====== Data to process

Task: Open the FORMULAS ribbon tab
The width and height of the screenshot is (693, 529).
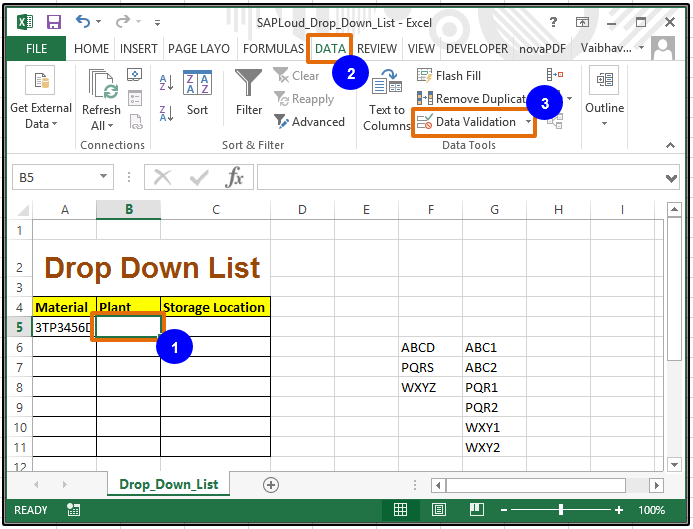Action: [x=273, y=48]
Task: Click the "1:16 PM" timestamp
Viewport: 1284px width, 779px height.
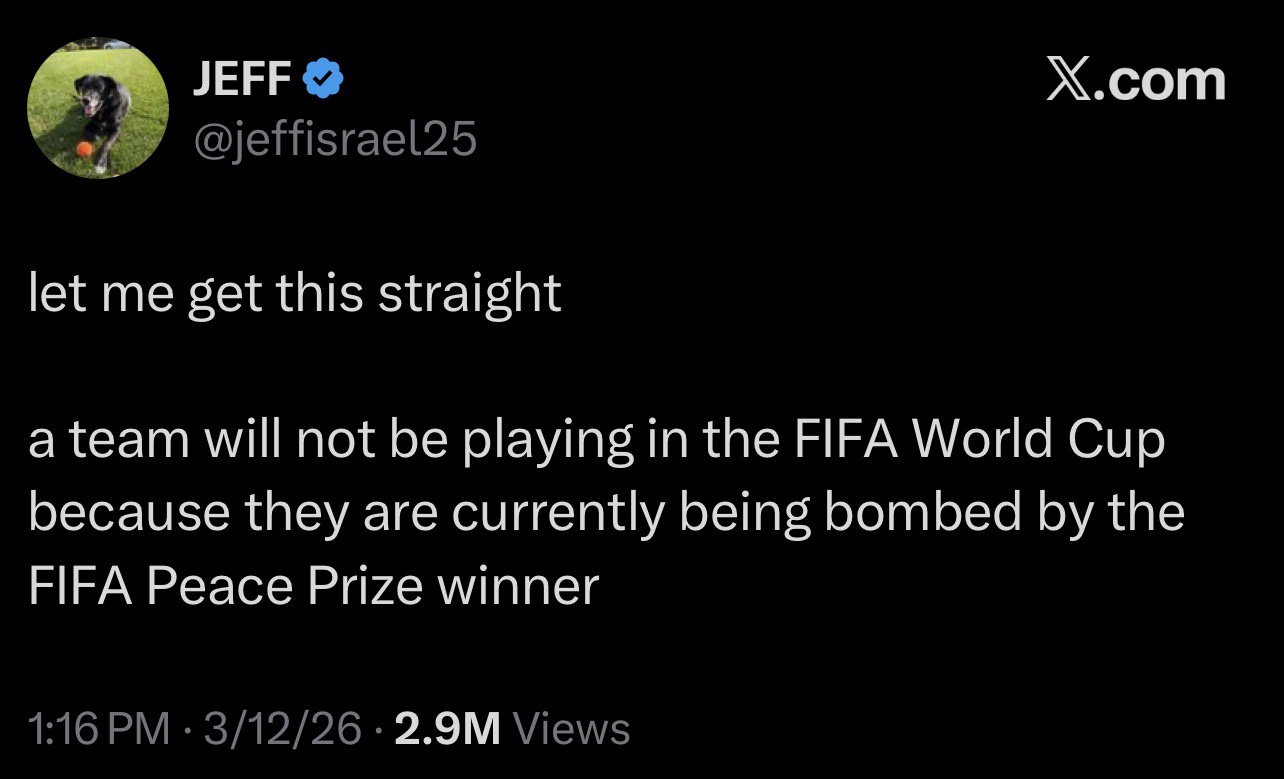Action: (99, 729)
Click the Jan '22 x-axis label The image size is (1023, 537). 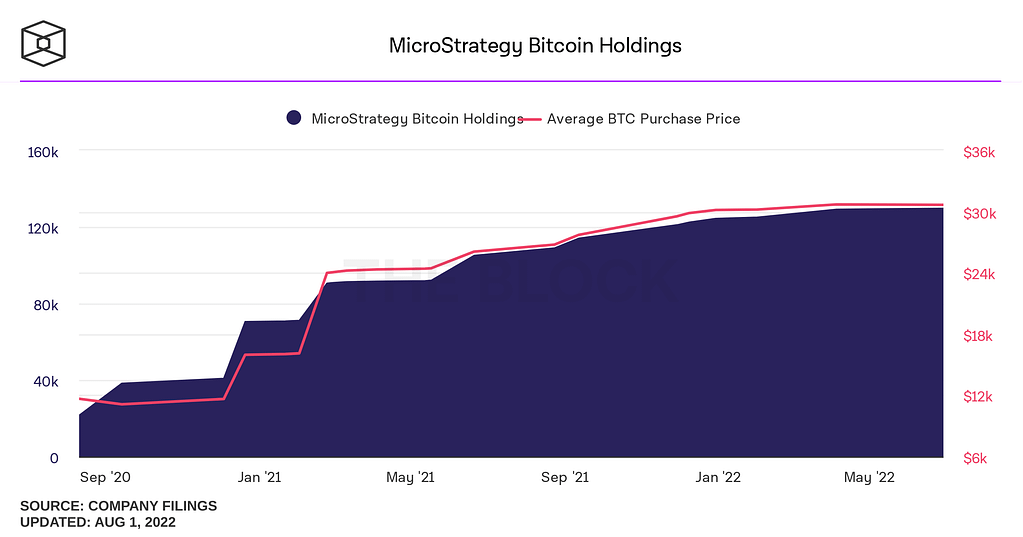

============

→ Problem to work on
Across the data above, count the lines that include the word "Task", and respond with the number alone.

→ Solution to the exercise
2